Bark: Grey: brown, rough, finely and often long-fissured.
Leaves: narrowly elliptic or lanceolate-elliptic, dark green and glabrous and sometimes shiny above.
Flower: arranged in triflorous cymes, with white ovate petals. Flowering trees are found from July to October (in Zambia).

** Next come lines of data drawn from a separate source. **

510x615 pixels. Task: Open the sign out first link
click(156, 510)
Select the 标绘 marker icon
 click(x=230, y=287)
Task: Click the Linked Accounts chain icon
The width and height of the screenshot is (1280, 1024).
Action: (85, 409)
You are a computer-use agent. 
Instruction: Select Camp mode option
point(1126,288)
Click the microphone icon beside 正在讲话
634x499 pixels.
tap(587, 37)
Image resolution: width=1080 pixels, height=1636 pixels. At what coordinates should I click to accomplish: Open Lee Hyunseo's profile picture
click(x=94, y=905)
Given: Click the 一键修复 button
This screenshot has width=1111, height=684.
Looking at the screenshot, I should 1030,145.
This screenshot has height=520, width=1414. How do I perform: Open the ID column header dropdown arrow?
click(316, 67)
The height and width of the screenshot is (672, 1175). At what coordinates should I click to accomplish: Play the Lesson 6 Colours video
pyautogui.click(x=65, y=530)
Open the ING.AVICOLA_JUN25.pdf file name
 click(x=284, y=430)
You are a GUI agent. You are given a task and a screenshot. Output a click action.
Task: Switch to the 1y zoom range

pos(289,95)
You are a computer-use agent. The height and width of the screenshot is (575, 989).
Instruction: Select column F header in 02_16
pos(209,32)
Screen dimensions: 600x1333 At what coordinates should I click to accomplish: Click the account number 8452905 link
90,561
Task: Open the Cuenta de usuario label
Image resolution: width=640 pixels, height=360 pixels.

Fruit: an ellipsoid to nearly globose drupe, warty, yellowish to reddish brown when ripe. Pulp fleshy and yellowish.
Distribution
Grows as a dominant or co-dominant tree in lowlands and in mountain regions common throughout, locally abundant and often forming nearly pure stands. Occurring on both sides of the Atlantic Ocean and one of the most widespread and abundant forest trees in Africa: Angola, Benin, Burundi, Cameroon, Congo, Côte d’Ivoire, DR Congo, Equatorial Guinea, Gabon, Ghana, Guinea, Guinea-Bissau, Liberia, Malawi, Mozambique, Nigeria, Rwanda, Senegal, Sierra Leone, South Sudan, The Gambia, Uganda, Togo, Tanzania and Zambia. In Africa it occurs in nearly all forest types of the Guineo-Congolian region, on the mountains of East Africa and in the northern part of the Zambezian region.
Also in Bolivia, Brazil, Colombia, Costa Rica, French Guiana, Guyana, Peru, Suriname, Trinidad and Tobago and Venezuela.
Practical notes
• Fast growing.
• Propagation by wildlings and root suckers.
• Sometimes Parinari excelsea is left in grassland after the destruction of forest, and may consequently act as the centre for re-establishment of the forest.
Uses
The wood makes good firewood and charcoal; also in demand for heavy construction, poles, piles, joinery, mine props, furniture, ladders, agricultural implements, tool handles, veneer, plywood and block-board. In Zambia it is used to make dug-out canoes.
The kernel is edible, and is oil-bearing. It is usually eaten after roasting and then mixed with other foods. Roasted bark is added to palm wine to improve its flavour.